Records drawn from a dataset
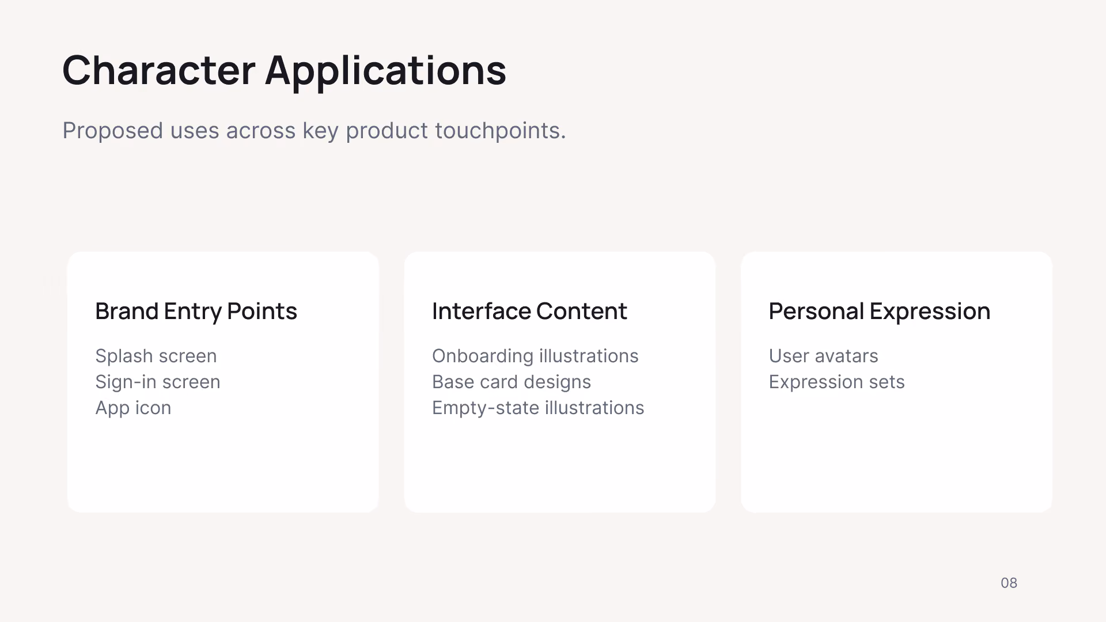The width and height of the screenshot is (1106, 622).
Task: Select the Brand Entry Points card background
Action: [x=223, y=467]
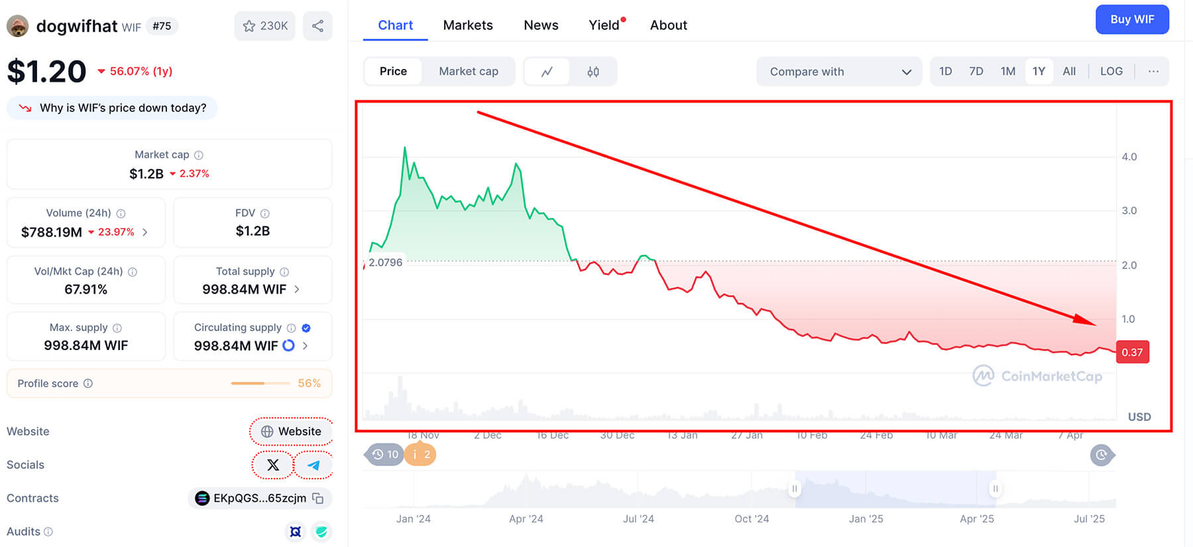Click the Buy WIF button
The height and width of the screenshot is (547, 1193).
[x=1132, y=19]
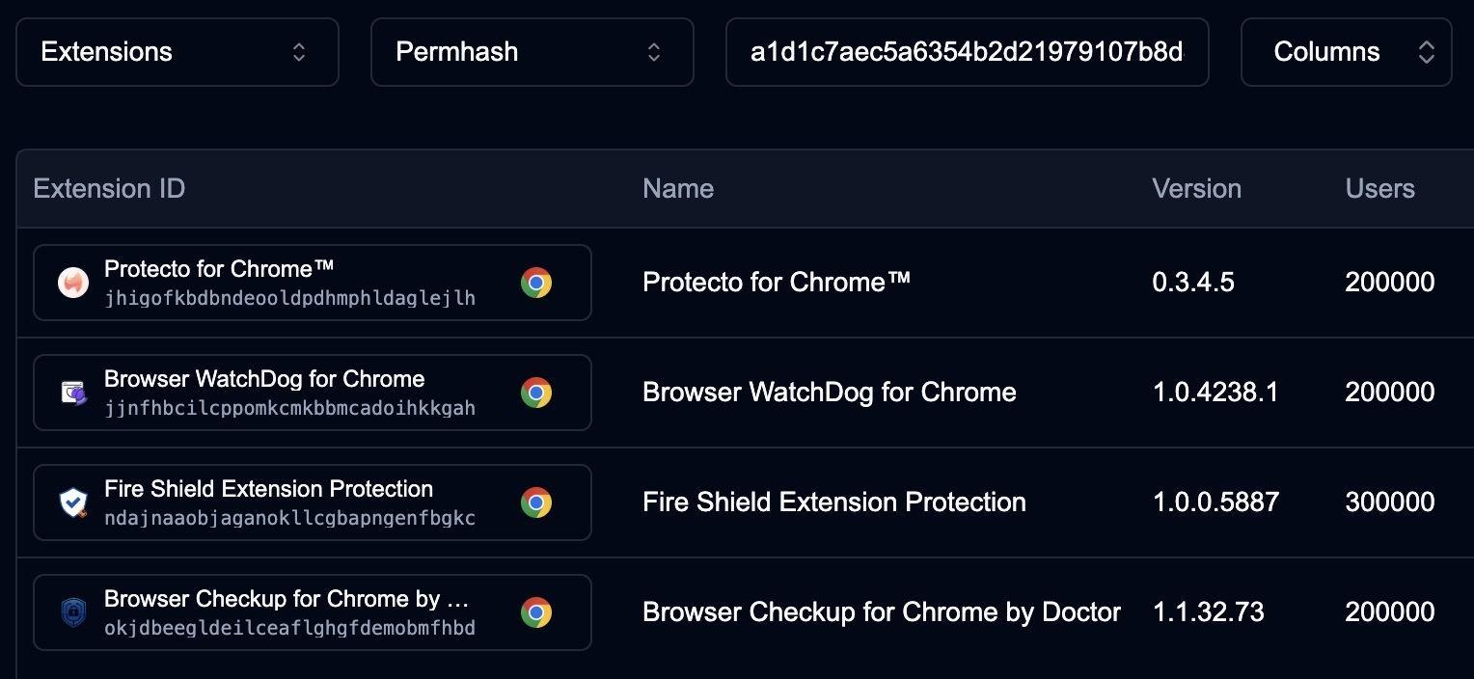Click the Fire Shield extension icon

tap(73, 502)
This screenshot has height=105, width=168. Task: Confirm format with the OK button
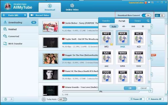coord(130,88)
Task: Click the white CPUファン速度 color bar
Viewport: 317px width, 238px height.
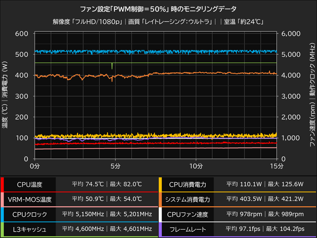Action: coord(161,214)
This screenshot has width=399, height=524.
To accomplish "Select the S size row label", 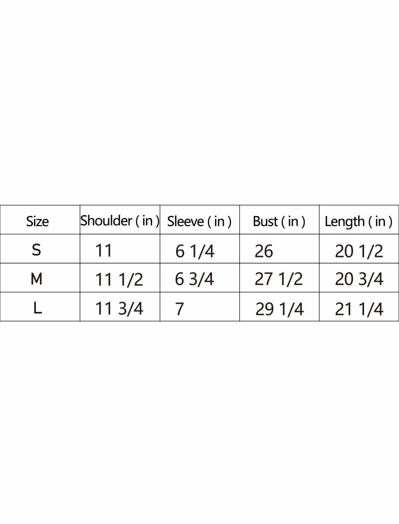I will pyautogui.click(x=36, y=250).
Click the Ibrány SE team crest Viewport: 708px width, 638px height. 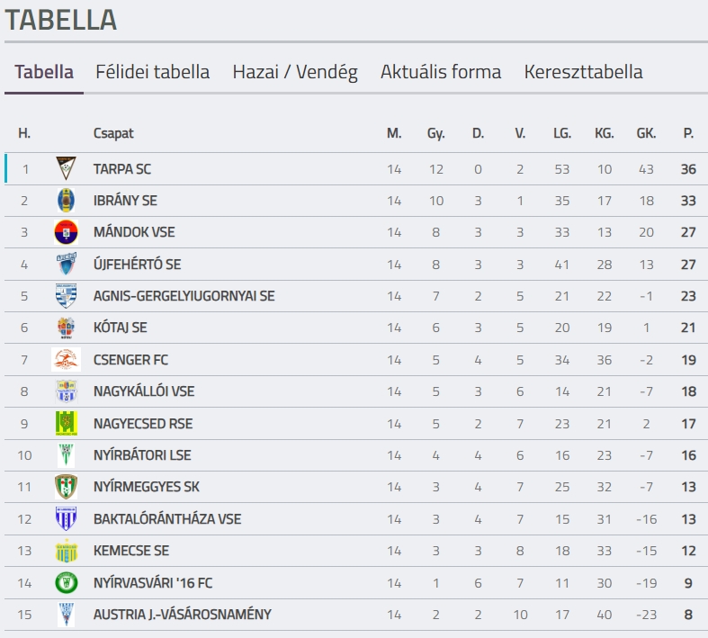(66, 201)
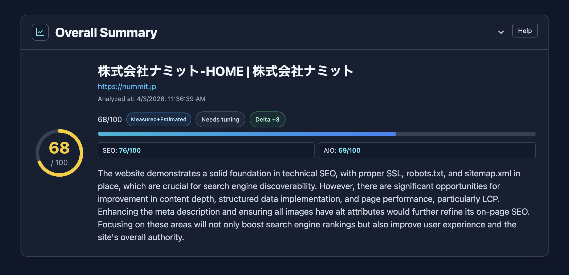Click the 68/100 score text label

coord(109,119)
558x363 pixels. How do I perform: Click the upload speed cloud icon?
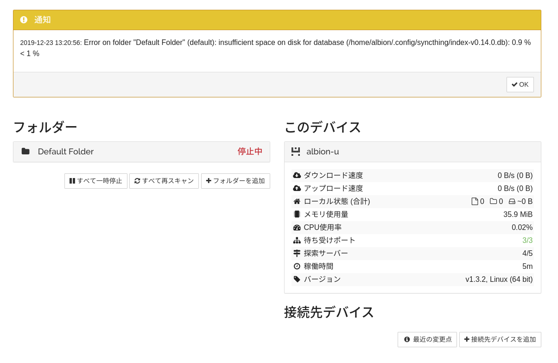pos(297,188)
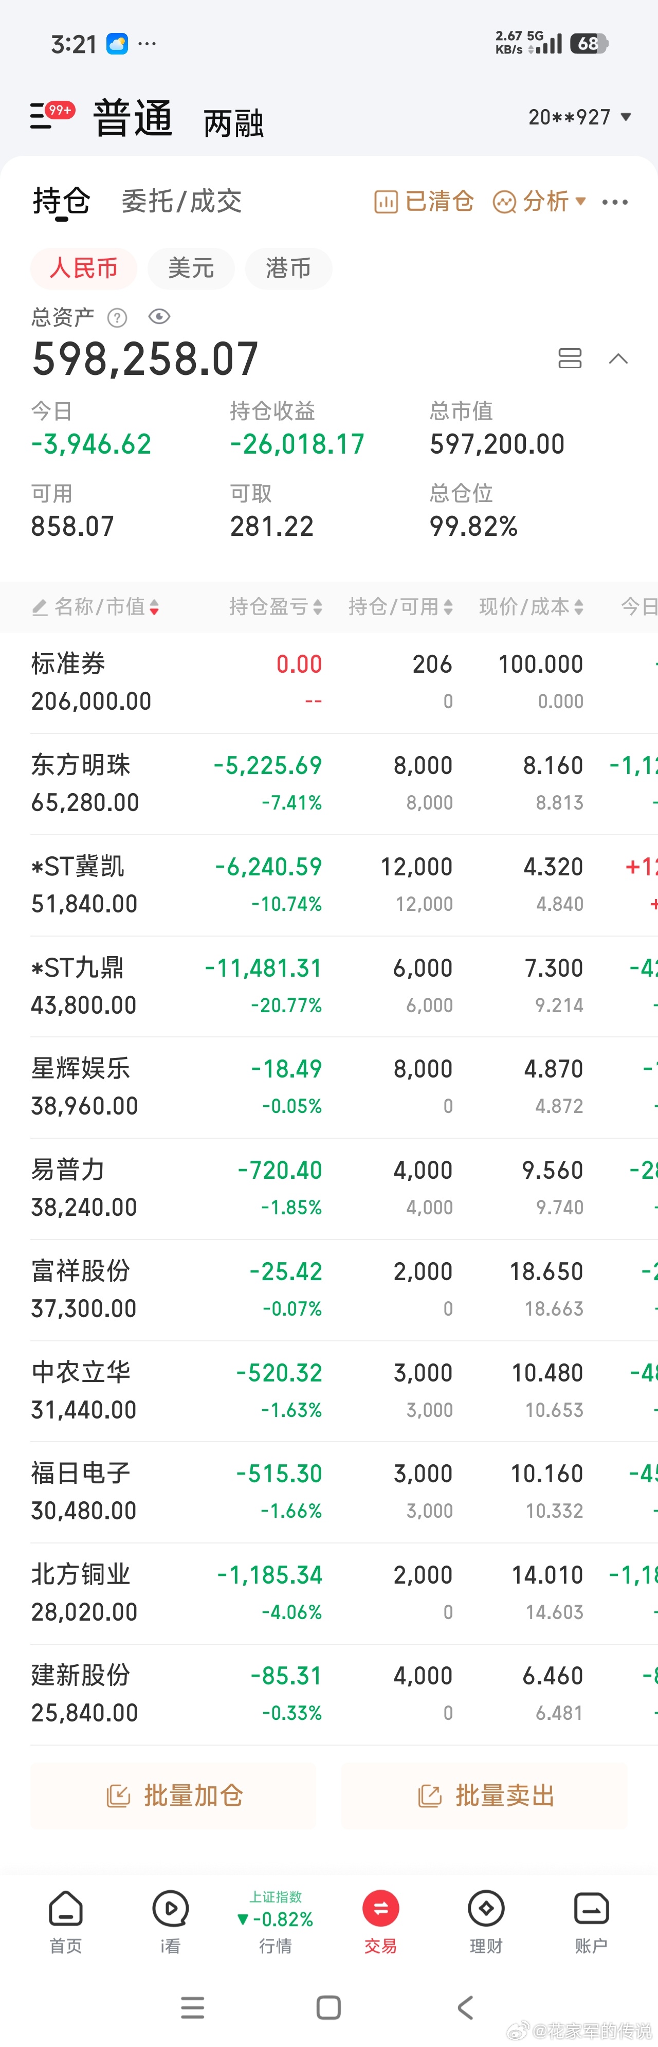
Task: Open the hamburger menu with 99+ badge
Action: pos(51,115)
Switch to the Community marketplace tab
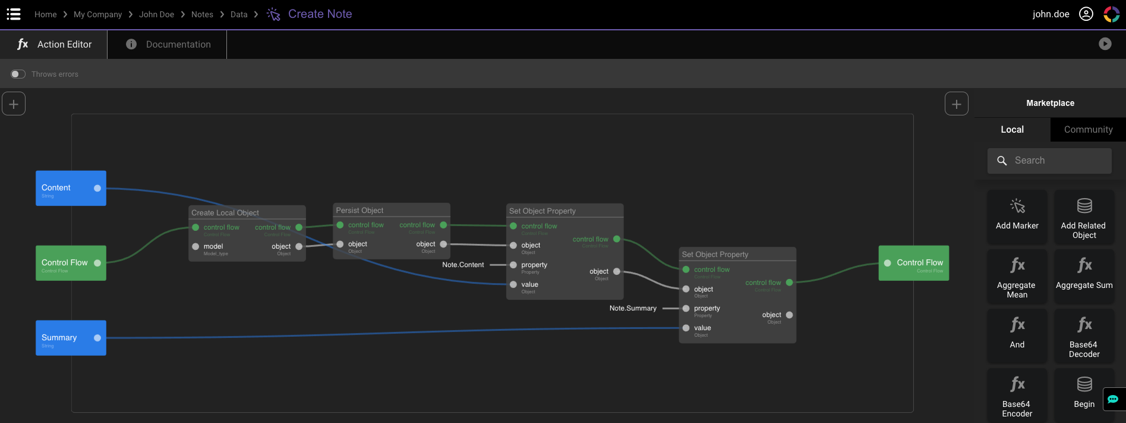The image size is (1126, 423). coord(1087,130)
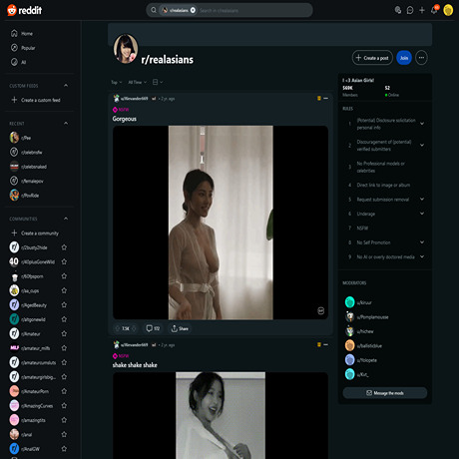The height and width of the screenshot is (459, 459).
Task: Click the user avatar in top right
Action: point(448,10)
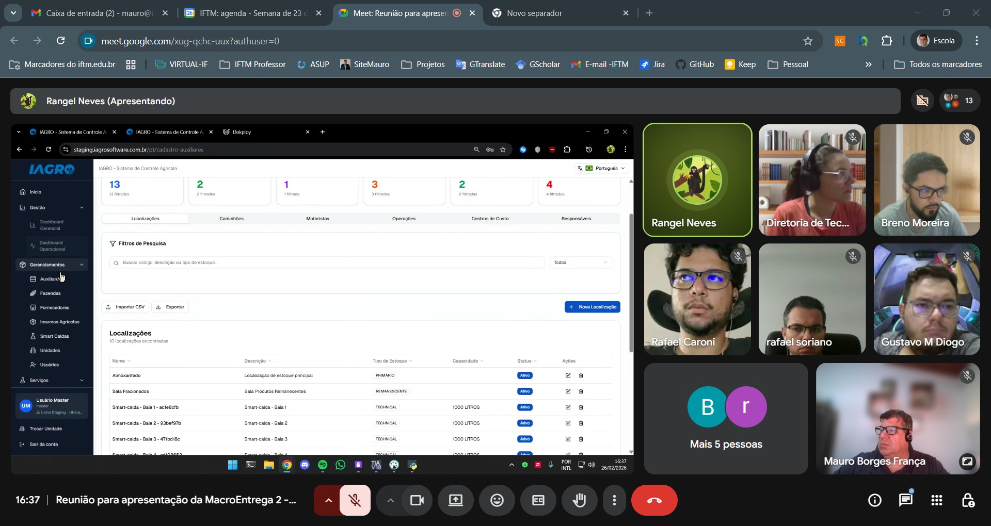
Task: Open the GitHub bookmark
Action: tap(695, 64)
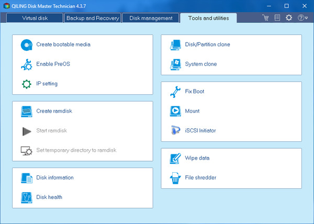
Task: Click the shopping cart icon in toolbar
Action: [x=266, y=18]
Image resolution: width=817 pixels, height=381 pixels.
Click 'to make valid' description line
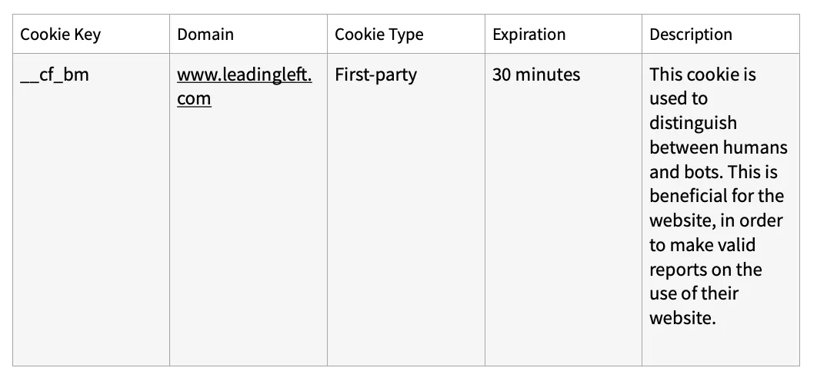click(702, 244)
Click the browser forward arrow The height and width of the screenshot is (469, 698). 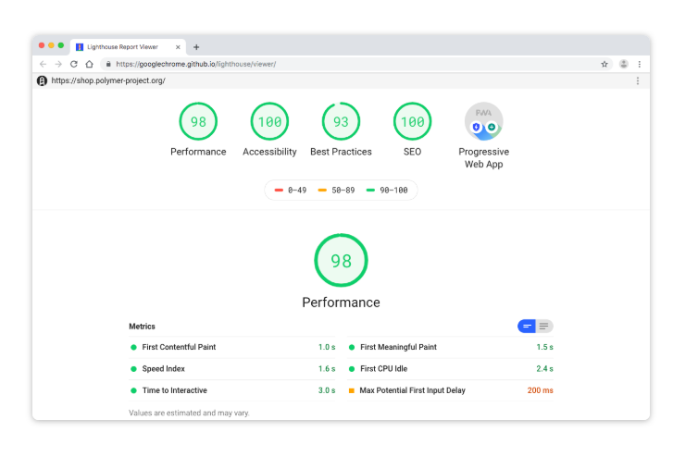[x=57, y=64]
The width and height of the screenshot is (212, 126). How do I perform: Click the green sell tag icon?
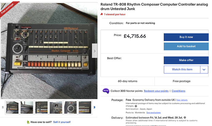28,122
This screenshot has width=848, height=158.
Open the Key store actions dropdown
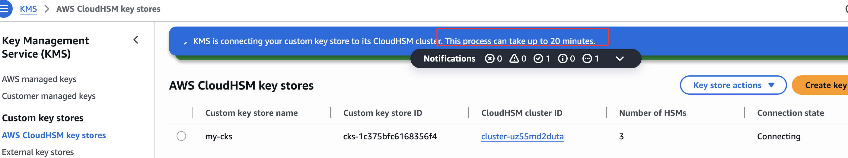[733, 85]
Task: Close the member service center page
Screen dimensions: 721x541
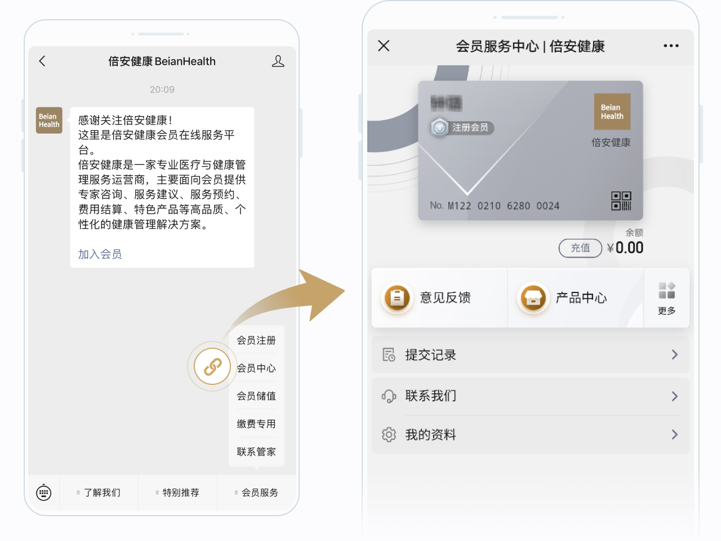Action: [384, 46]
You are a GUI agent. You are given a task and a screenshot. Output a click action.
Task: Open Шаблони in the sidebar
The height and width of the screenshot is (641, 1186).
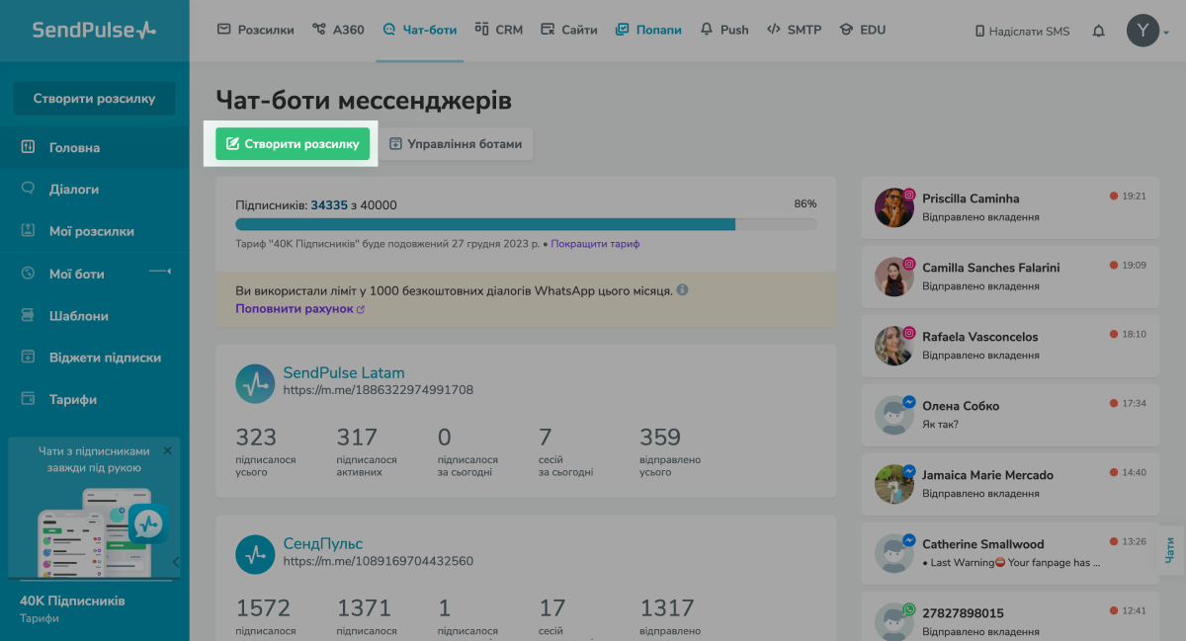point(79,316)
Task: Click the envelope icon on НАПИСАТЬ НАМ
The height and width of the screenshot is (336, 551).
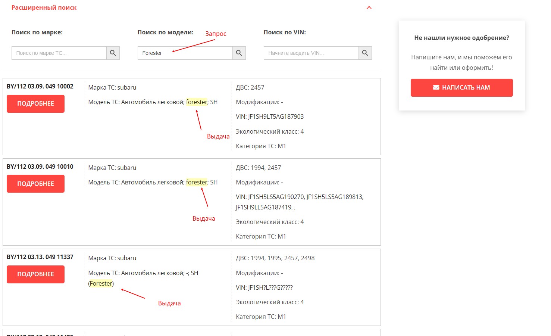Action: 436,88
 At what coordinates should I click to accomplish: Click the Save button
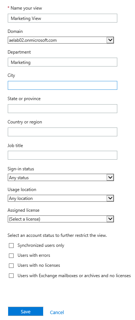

*Work instruction*
Leave the pictures out and restate exactly the lines from the one that has "You are a GUI" through the final line of the entries above, both ends included.

*Solution to this task*
You are a GUI agent. You are given a task and a screenshot. Output a click action.
Task: Open Шаблони in the sidebar
The height and width of the screenshot is (641, 1186).
point(79,316)
Task: Click the envelope icon on НАПИСАТЬ НАМ
The height and width of the screenshot is (336, 551).
Action: 436,88
 At what coordinates should I click to accomplish: Click the Save button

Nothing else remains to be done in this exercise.